*練習問題:*
a - 「スケッチ」という文章について、次の問いに答えてください。
(i) 大きなウシが全速力で疾走するとき、どんな音がしますか。
(ii) 子どものウシはまわりでどうしていますか。
(iii) 一日は部屋のどこからはじまると書かれていますか。
b - 「スケッチ」という文章で、草を食むウシが味わうものとして挙げられている味をすべて列挙してください。
c - 「スケッチ」という文章の一部を、「その筋肉は朝日を浴びて隆々と。子どものウシがまわりを軽やかに、跳ねて遊ぶ。」を含む語句から書き写し始め、「同じ味などひとつとしてないà la carte.」のところで終えてください。
━━━━━ 提供テキスト ━━━━━
30 スケッチ(2020)

 

 

 

スケッチ

(2020)

11篇

 

 

ウシ。

その筋肉は朝日を浴びて隆々と。子どものウシがまわりを軽やかに、跳ねて遊ぶ。

いかにも重い大きなウシの、全速力で疾走する姿の、ドスドスドスという音。

草を食み、今日も味わう微生物たちの効能。太陽の乾いた味、朝露の柔らかな甘味、新緑の爽やかな旨味。日により時間により、味はさまざま変化する。

同じ味などひとつとしてないà la carte.

おととい昨日今日明日あさって、そのもっと前ももっと先も。ウシは知っているだろう。日が昇るたびに、まったく新しい一日が始まるということを。一日は一生の長さとなり、一生は一日の長さとなり得ることを。同じことの繰り返しなど、あるはずもない、ないのが当たり前だと。

 

 

 

 

朝一番から太陽が、そのまま部屋に潜り込んでくる。一日がこうやって、部屋の隅々からはじまる。内側から膨らみ、ほぐれるように。
━━━━━ 提供された項目 ━━━━━
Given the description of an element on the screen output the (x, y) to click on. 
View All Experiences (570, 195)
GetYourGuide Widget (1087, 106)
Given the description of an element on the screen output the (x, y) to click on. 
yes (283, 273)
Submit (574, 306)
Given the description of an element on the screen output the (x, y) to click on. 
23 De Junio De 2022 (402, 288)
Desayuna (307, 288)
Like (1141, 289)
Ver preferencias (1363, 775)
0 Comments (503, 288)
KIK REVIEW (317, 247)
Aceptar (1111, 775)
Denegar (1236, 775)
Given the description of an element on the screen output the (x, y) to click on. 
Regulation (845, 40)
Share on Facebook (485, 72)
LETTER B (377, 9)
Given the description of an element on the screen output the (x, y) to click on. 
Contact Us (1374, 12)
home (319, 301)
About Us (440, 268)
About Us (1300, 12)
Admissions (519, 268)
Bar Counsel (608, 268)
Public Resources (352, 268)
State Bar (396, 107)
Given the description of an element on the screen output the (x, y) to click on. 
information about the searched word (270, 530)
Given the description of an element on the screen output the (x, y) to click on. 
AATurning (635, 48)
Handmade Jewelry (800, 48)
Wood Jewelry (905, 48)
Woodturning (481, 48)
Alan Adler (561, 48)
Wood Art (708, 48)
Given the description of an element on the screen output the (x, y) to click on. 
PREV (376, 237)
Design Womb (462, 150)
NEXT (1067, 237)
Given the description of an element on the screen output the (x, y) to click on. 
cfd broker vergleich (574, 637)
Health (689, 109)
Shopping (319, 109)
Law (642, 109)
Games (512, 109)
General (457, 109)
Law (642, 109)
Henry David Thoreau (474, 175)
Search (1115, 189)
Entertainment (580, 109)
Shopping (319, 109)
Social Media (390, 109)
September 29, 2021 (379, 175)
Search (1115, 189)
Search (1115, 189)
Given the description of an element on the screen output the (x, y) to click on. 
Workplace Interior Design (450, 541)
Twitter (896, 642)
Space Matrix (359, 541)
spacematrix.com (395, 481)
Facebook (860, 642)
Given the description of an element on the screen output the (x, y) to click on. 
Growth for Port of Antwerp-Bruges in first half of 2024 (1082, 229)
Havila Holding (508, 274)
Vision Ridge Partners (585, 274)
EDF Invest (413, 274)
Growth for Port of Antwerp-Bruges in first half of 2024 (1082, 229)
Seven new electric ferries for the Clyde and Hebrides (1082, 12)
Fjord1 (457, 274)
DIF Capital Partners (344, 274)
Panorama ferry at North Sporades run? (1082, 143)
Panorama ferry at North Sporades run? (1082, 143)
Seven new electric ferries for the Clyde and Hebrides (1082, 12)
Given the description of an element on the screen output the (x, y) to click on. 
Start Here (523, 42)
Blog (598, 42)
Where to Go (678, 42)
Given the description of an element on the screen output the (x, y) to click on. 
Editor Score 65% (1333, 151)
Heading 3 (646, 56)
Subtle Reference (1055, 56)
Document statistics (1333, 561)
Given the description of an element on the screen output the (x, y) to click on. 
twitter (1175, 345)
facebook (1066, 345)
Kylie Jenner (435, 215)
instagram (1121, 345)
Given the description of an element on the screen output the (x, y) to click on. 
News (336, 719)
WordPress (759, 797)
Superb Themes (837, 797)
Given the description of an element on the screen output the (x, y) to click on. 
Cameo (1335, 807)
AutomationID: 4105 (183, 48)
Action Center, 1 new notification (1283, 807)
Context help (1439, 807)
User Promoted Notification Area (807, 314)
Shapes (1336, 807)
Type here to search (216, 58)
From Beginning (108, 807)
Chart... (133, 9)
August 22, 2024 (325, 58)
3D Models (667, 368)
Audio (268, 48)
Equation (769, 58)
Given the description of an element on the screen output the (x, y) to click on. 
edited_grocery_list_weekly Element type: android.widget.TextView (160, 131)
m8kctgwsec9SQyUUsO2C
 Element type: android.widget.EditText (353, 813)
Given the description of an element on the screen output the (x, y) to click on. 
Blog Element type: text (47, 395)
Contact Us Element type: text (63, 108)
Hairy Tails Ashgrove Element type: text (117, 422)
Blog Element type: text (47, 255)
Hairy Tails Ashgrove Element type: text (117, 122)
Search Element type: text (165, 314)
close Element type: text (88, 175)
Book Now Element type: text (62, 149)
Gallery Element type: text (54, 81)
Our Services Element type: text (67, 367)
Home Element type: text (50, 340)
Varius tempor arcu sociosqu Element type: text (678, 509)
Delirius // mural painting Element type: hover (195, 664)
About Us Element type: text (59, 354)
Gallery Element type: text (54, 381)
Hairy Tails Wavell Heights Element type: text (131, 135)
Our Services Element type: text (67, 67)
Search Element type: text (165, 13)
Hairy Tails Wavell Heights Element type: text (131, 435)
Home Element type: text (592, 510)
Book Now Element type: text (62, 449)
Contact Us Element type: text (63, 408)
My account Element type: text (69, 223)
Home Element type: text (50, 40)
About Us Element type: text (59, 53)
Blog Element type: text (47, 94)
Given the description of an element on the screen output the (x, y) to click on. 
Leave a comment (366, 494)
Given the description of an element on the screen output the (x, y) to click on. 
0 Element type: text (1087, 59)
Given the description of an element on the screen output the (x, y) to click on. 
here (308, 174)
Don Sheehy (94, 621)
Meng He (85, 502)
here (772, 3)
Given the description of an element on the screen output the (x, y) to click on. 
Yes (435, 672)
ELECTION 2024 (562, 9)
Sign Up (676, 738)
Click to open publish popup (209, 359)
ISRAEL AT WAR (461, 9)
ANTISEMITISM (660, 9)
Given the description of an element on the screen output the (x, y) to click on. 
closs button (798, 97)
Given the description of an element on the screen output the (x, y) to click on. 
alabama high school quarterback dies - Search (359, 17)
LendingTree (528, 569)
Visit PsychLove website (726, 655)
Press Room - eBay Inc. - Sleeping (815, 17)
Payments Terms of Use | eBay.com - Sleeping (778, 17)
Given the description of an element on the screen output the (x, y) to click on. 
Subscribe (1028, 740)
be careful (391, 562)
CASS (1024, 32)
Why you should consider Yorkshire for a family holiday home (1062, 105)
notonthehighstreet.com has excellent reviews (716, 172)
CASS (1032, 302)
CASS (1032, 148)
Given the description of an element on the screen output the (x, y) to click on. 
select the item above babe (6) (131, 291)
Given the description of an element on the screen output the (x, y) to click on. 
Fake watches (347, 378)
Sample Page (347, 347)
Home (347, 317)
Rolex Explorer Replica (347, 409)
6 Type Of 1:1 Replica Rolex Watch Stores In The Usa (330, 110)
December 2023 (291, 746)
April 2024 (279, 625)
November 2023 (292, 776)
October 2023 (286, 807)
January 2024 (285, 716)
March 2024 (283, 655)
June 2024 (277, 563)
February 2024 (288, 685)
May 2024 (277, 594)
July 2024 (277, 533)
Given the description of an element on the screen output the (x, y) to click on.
━━━━━
*各問の解答:*
a -
(i) ドスドスドスという音
(ii) 軽やかに跳ねて遊んでいる
(iii) 部屋の隅々から

b -
太陽の乾いた味
朝露の柔らかな甘味
新緑の爽やかな旨味

c -
その筋肉は朝日を浴びて隆々と。子どものウシがまわりを軽やかに、跳ねて遊ぶ。

いかにも重い大きなウシの、全速力で疾走する姿の、ドスドスドスという音。

草を食み、今日も味わう微生物たちの効能。太陽の乾いた味、朝露の柔らかな甘味、新緑の爽やかな旨味。日により時間により、味はさまざま変化する。

同じ味などひとつとしてないà la carte.